Il Tribunale ha accolto il ricorso di un ex-detenuto che aveva lavorato in carcere e ha riconosciuto il diritto alla Naspi. L'Inps aveva sostenuto che le caratteristiche particolari della detenzione non fossero assimilabili al licenziamento. La tesi è stata bocciata dal Tribunale.

Il Tribunale ha accolto il ricorso giudiziario promosso dal legale Silvia Gariboldi e da Inca Milano per il riconoscimento della Naspi a un ex-detenuto che aveva svolto attività lavorativa nel periodo di detenzione a San Vittore, dal 17 settembre 2020 al 27 settembre 2021, giorno in cui è stato scarcerato in quanto ammesso alla misura alternativa della detenzione domiciliare. Dietro le sbarre l’uomo aveva lavorato per conto del ministero della Giustizia, tutti i giorni della settimana con un giorno di riposo, e per tale attività è stato retribuito e assicurato all’Inps. Così il giudice ha stabilito che alla data di cessazione del rapporto di lavoro l’ex detenuto aveva tutti i requisiti per il riconoscimento della Naspi.
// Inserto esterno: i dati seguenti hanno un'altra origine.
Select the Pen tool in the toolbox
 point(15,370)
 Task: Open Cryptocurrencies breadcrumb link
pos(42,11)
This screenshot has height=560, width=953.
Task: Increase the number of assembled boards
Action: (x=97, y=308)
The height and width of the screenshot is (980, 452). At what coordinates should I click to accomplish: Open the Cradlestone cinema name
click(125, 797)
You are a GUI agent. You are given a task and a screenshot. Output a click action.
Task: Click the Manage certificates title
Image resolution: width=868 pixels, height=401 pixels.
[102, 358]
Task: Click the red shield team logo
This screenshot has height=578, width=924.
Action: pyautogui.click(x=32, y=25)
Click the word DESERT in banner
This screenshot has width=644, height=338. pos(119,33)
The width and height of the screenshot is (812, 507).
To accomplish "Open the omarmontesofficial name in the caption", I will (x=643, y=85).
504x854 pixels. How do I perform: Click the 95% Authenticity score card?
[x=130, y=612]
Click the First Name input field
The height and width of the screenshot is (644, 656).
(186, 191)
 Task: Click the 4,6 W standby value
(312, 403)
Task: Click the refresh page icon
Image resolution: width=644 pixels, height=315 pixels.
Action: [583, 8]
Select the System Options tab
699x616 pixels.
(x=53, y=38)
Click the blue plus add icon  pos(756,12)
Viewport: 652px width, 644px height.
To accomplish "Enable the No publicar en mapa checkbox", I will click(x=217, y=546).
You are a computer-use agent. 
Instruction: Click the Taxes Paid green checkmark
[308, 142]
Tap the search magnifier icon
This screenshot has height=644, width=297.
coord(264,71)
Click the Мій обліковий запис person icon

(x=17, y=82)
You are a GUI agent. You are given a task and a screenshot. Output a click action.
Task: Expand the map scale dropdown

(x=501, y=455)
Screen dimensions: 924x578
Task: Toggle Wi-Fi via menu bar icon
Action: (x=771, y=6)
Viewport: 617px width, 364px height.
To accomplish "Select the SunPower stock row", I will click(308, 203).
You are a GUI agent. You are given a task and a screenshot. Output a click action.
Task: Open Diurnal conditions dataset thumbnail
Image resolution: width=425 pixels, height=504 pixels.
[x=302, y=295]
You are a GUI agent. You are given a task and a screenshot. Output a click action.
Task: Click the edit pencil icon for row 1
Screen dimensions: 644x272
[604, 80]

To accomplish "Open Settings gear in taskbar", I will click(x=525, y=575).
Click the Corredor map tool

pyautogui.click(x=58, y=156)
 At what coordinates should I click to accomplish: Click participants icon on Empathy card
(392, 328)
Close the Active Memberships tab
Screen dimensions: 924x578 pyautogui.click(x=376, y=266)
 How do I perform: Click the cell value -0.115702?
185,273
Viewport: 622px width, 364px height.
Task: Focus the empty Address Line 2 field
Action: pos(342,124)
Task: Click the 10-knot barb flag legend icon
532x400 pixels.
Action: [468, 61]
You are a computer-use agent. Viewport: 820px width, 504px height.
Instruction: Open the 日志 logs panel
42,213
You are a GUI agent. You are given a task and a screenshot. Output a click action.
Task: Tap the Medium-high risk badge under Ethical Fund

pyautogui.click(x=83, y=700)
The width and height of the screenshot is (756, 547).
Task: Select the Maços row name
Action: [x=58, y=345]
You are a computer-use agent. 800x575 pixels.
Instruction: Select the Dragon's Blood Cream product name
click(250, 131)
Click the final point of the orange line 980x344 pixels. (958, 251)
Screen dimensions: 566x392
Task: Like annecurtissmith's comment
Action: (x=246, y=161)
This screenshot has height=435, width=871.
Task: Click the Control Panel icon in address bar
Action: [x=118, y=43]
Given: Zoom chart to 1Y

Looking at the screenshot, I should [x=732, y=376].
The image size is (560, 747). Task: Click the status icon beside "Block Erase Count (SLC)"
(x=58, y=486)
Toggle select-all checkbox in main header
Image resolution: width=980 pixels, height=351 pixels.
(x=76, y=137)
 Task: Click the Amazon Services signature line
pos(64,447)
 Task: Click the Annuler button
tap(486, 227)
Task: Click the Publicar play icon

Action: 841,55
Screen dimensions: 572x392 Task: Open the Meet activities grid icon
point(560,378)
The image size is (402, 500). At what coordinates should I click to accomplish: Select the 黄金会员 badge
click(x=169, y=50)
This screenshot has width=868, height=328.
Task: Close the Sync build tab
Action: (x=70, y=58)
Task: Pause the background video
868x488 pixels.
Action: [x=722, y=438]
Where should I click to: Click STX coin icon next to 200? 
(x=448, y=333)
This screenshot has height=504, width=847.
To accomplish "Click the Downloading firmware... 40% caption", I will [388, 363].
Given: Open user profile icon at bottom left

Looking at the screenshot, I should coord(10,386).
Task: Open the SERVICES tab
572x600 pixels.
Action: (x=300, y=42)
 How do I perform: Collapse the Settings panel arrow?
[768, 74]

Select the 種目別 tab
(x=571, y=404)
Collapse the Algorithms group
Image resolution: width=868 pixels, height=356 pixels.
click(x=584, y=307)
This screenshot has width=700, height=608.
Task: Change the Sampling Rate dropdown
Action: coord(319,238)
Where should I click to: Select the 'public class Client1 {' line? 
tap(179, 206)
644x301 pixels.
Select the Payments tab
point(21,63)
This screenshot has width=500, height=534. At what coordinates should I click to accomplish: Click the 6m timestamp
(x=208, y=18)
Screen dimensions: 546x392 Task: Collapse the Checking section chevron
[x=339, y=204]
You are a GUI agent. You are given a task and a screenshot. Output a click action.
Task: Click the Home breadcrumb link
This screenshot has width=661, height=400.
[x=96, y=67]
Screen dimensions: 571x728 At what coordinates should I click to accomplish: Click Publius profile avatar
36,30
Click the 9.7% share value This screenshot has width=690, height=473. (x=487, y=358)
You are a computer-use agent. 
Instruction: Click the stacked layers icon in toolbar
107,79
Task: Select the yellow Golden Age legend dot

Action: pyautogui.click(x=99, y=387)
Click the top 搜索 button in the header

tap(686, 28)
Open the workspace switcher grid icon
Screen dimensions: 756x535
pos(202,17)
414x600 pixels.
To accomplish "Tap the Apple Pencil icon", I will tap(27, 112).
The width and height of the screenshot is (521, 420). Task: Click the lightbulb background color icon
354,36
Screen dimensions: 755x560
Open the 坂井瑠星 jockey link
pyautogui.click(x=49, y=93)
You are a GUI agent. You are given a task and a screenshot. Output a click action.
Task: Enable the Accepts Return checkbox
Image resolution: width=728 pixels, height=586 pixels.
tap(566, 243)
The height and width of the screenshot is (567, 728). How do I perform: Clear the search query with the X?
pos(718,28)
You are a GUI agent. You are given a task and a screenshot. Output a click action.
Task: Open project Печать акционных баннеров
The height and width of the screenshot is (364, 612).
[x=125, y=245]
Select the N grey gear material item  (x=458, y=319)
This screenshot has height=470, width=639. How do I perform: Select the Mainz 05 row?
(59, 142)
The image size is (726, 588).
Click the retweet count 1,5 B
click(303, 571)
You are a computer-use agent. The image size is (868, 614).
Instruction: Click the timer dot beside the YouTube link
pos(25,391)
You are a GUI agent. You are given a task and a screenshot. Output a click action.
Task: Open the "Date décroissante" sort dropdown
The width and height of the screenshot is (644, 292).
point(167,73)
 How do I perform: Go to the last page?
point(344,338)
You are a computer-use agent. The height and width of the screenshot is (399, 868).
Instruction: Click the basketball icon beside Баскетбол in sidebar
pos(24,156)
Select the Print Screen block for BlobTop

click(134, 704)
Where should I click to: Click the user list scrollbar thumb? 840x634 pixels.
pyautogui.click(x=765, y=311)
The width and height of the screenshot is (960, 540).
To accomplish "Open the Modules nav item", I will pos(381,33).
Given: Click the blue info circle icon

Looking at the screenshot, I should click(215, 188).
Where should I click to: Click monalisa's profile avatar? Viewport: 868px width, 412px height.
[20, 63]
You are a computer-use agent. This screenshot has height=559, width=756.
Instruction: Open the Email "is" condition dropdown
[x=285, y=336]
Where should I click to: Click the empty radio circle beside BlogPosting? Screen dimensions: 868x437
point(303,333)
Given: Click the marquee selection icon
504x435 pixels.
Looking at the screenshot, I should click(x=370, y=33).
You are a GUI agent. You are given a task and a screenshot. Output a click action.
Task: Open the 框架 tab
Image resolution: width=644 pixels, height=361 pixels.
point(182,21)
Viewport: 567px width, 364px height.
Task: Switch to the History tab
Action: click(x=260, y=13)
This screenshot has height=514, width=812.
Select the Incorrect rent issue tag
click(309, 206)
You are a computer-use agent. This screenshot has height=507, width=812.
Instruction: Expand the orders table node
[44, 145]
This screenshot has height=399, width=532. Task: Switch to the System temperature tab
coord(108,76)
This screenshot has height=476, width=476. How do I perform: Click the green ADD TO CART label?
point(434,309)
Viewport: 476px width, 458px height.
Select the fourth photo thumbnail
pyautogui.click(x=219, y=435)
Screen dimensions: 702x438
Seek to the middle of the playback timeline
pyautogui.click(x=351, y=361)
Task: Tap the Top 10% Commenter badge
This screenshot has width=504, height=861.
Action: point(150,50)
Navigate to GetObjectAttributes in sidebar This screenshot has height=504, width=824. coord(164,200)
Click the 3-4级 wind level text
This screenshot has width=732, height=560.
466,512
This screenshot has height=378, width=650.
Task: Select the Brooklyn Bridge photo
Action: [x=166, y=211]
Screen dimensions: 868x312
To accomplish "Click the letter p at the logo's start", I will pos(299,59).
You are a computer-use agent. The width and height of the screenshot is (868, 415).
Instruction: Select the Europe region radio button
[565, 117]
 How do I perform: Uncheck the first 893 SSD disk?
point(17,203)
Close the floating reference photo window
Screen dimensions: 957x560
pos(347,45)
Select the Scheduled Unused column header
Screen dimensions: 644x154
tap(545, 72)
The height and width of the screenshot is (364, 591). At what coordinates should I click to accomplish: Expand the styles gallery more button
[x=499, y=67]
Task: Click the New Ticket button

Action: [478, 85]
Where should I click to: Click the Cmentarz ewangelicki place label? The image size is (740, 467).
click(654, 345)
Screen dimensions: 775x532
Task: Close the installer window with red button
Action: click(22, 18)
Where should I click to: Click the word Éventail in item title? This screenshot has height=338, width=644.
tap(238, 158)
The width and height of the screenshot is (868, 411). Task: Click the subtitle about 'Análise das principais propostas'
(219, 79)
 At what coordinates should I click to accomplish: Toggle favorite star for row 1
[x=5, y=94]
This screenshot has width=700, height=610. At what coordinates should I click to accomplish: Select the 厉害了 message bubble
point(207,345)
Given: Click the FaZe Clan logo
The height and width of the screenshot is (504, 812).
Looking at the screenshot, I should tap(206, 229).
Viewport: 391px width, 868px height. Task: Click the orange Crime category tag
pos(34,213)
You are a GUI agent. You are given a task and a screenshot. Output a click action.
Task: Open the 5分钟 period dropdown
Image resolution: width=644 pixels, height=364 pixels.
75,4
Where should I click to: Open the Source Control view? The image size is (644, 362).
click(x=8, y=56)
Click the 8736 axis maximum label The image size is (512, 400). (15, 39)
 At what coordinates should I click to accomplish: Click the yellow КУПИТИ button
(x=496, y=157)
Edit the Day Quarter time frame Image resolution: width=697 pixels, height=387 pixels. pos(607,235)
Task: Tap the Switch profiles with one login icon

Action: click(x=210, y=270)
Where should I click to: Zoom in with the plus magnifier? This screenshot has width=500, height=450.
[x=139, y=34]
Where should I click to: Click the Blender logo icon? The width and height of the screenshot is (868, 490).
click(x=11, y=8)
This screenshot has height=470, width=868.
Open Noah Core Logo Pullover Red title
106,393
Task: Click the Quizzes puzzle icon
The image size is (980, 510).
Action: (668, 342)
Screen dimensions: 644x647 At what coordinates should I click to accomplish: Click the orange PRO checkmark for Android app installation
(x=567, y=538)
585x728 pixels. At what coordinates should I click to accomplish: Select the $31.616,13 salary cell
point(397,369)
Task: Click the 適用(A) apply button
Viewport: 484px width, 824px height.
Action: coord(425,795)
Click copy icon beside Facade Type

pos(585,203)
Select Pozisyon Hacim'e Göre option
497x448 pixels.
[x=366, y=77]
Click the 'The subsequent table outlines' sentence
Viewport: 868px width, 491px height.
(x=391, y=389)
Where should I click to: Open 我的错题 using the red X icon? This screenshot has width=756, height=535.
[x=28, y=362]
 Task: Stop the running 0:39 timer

Inps ha rigettato sia la domanda sia il conseguente ricorso sostenendo che la detenzione carcere ha caratteristiche particolari in considerazione della sua funzione rieducativa e del reinserimento sociale. Sono previsti infatti la predisposizione di una graduatoria per l’ammissione al lavoro, turni di rotazione e l’avvicendamento tra i detenuti: circostanze che, secondo l’Inps, non possono essere assimilate al licenziamento, al quale solo è collegato il diritto all’indennità. In sostanza, l’Inps non contesta la sussistenza del diritto, ma il fatto che il lavoro in carcere abbia caratteristiche diverse ed incompatibili con la ratio che sottende all’istituto della indennità di disoccupazione. Tesi bocciata dal Tribunale.